Segment Open

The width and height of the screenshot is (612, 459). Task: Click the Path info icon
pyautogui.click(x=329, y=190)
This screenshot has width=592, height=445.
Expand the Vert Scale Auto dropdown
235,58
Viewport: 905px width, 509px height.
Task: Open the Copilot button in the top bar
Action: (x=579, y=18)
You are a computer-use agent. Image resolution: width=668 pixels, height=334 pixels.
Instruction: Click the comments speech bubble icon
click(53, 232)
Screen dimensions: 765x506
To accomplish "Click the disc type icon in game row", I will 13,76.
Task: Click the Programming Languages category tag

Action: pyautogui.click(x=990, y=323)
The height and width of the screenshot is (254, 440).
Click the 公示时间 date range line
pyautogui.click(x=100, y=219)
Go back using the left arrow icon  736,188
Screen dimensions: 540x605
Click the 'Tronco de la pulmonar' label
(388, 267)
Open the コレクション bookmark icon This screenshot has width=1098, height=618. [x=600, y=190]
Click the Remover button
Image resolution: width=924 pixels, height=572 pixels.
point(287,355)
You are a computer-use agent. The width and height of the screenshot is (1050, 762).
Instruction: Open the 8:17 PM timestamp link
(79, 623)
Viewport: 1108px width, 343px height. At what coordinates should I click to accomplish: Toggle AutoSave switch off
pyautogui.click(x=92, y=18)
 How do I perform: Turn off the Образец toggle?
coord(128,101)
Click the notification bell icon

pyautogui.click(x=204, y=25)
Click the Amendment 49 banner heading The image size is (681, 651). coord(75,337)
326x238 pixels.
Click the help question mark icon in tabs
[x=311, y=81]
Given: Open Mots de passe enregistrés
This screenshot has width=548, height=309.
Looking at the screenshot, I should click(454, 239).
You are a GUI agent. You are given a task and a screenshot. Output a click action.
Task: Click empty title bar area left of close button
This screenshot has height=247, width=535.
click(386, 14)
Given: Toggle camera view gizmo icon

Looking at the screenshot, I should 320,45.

Segment Closed

Task to complete: Please return all lines from the records that hold the word "computer".

Answer to this task:
You are a computer-use agent. Image resolution: width=668 pixels, height=334 pixels.
You are a computer-use agent. The width and height of the screenshot is (1050, 762).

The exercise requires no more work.